The anti-fracking movement in the U.S. gained ground in 2010 with Josh Fox’s Oscar-nominated documentary Gasland. The film presented, in stark and human terms, the visceral damage caused by gas drilling. The importance of emotionally provocative mass media to movement-building cannot be overstated, and it’s largely missing from today’s decarbonization movements. Gasland helped spark grassroots actions all over the country that forced prominent bans on hydraulic fracturing. The most notable, New York State’s 2014 statewide moratorium, has withstood several elite challenges. Governor Andrew Cuomo instituted the ban in response to, as Dissent put it, “a broad-based statewide campaign that drew in Occupiers and movie stars, lawyers and beer brewers, NGO staffers and political puppeteers.” The movement leveraged cultural icons effectively, gathering support from 180 artists, including Mark Ruffalo and Paul McCartney, and fused organized rural communities with the mass voting power of New York City to pressure the state government to maintain its ban. There wasn’t a central mastermind: It was a distributed movement led by people with skin in the game.

While mobilized for a cause most progressives find abhorrent, it’s also clear that the anti-abortion movement has been astonishingly effective at pushing a radical agenda—one, especially in the case of a blanket overturn of Roe v. Wade, with which a majority of Americans do not agree. Modern anti-abortion movements in the U.S., for about half a century, have found substantial success in holding elected officials accountable to their goals and in getting their grievance on many state legislative agendas: essentially, in making abortion a make-or-break issue for conservative elected officials, even at times when momentum appeared to be moving against their issue. The recent anti-choice movement has looked less like Koch-funded anti-climate campaigns—centralized, capital-glutted cephalopods of evil—and more like the dedicated, distributed movements climate activists will need to forge in order to force aggressive decarbonization. “The laws may appear to present a united front and a coordinated political campaign,” The New York Times reported of the many abortion restrictions passed by states in the last year. “Instead they reflect a sustained effort by a network of disparate activists, each with their own strategy honed over decades of work.” The model is one of many autonomous groups, all bound by the same simple and overriding goal, fueled by the same sense of moral righteousness.

When I asked Raphael Schlembach, a researcher focused on social movements at the University of Brighton in the U.K., for some ideal examples the climate movement could draw from, he pointed to another: the Rojava revolution, in which Kurds in Northern Syria have sought to build an autonomous region on egalitarian values.

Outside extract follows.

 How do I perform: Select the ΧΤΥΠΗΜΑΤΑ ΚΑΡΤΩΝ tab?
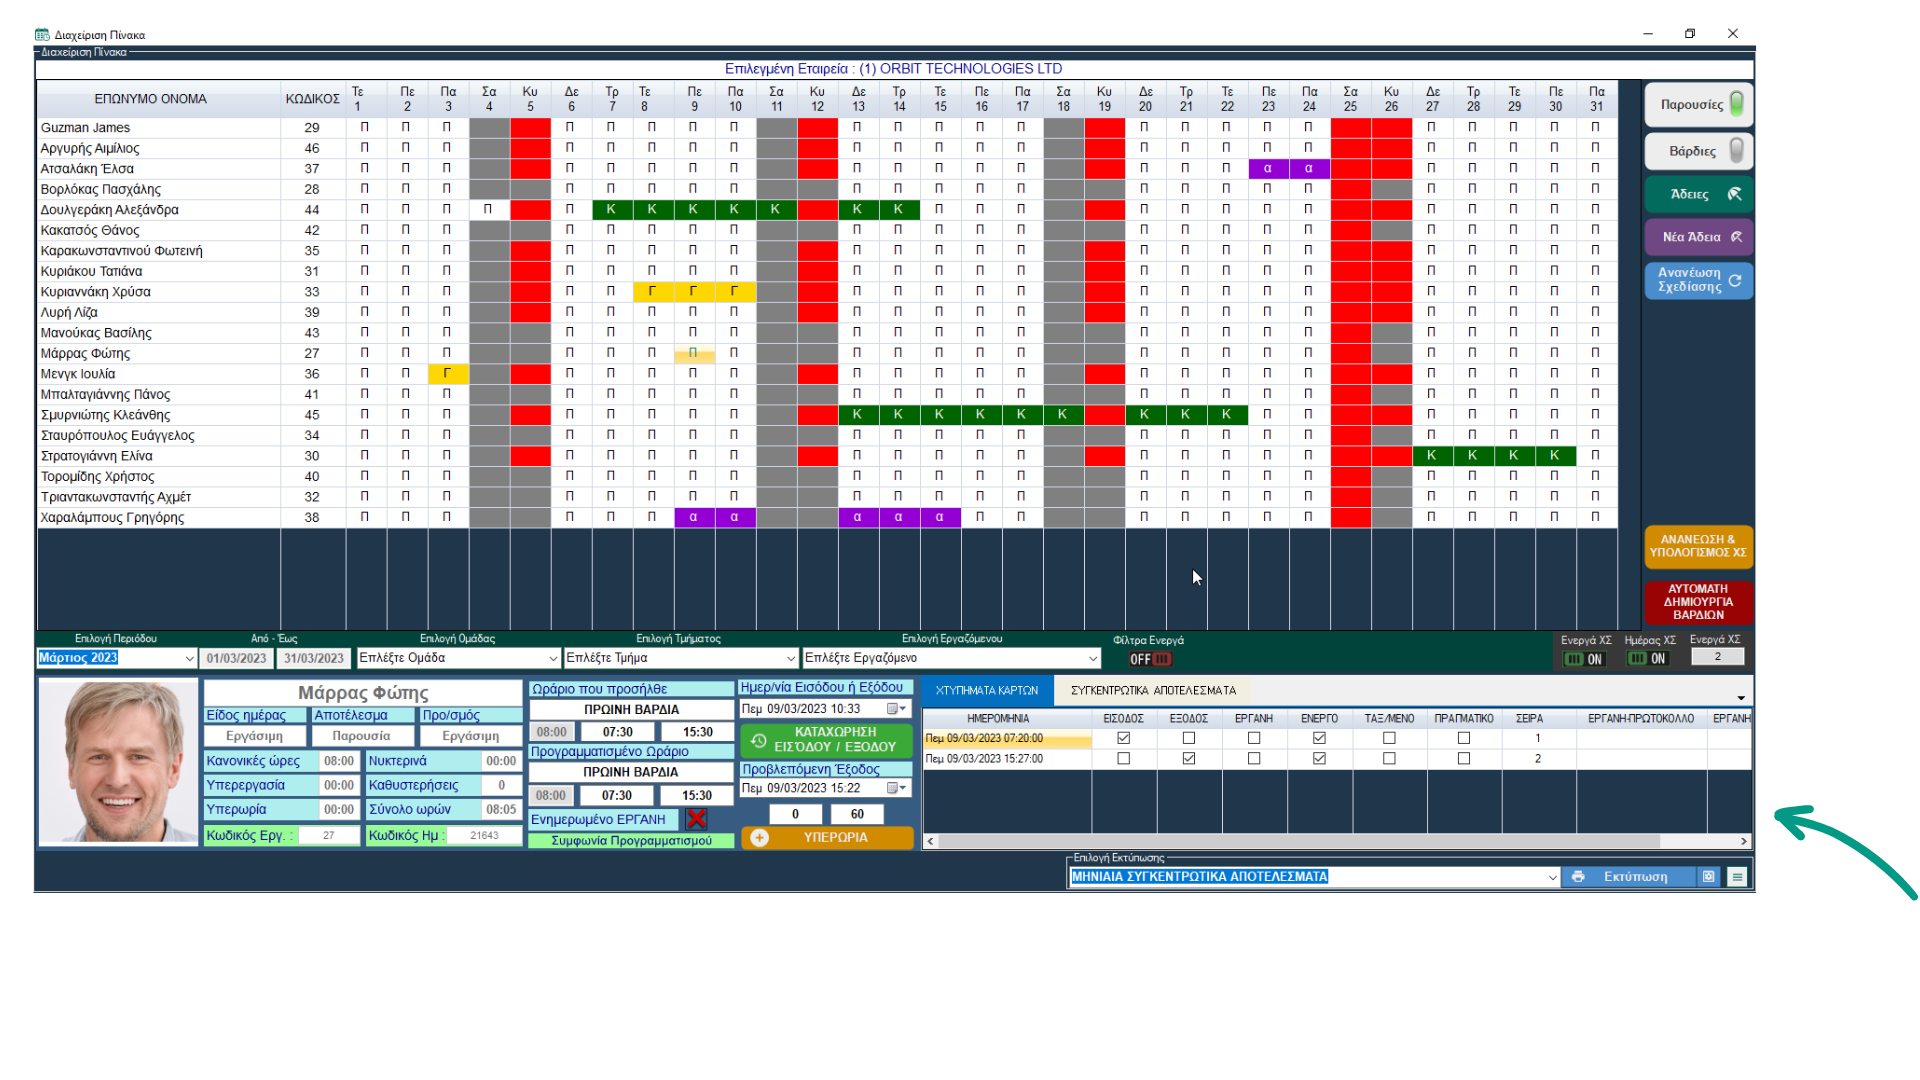[x=987, y=690]
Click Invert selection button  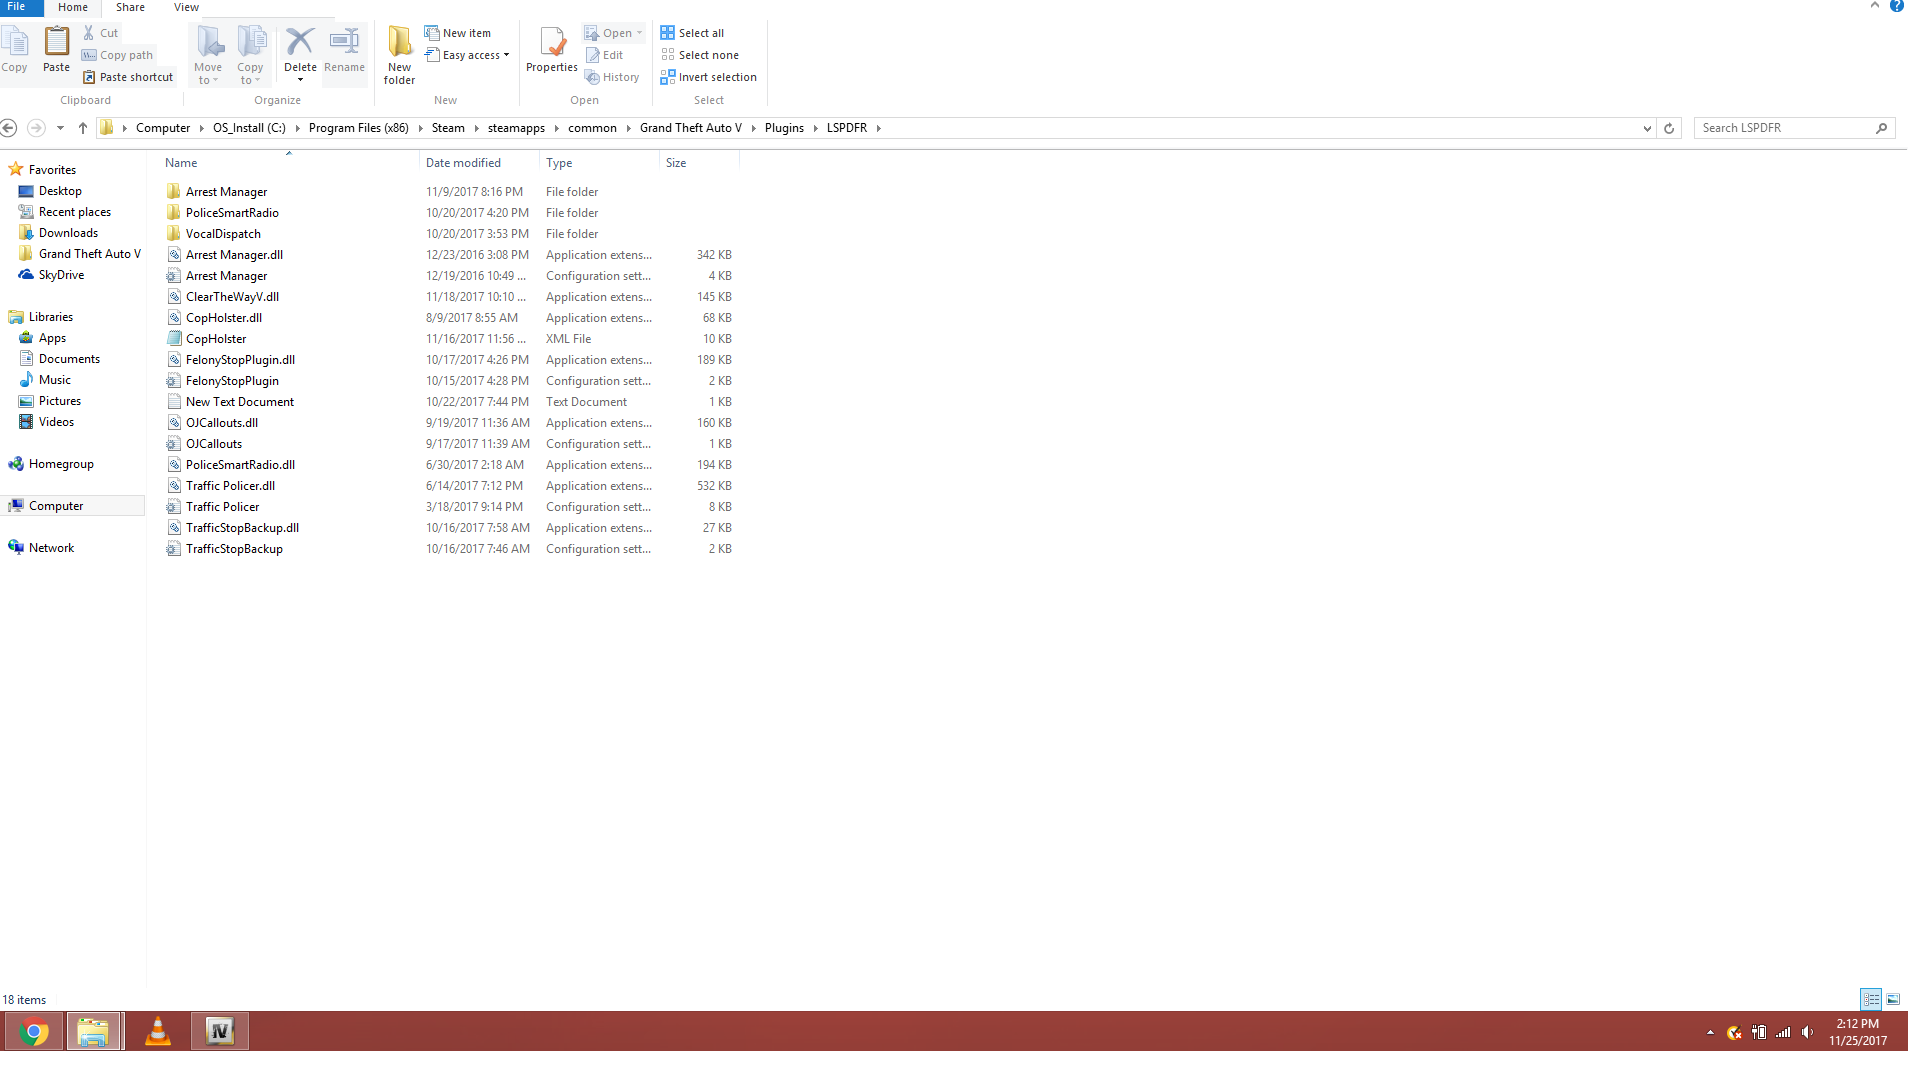(708, 77)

Emerging in 2011 from the Syrian Civil War, which is now thought to have been exacerbated by climate change, it was described by Vice as “the most feminist revolution the world has ever witnessed.” As The New York Times reported in 2015, “Rojavan women had been championed as leaders, defense of the environment enshrined in law and radical direct democracy enacted in the streets.” The ill-defined political entity, still unrecognized by the U.N. and NATO, is attempting to weave together ideals of environmental sensitivity, direct democracy, multiethnic pluralism, and a kind of libertarian eco-socialism into a new state. Whether this low-carbon, equitable model of governance will withstand Turkish invasions remains to be seen—and will probably depend greatly on future U.S. interventions—but it could provide an example of people coming together to find ways to live justly and sustainably in an ecologically compromised world.

Passing complex and visionary policy like a Green New Deal, sustaining decarbonization that could maintain a habitable earth, and achieving change at a scale never before achieved means not just matching the intensity and sophistication of past social and labor justice movements, but exceeding them and dreaming beyond current tactics. The challenge decarbonization presents is both politically and technologically unprecedented. We can look to examples for ideas and inspiration, but diverse, distributed decarbonization movements will probably need to adopt a variety of tactics, including new ones—and quickly.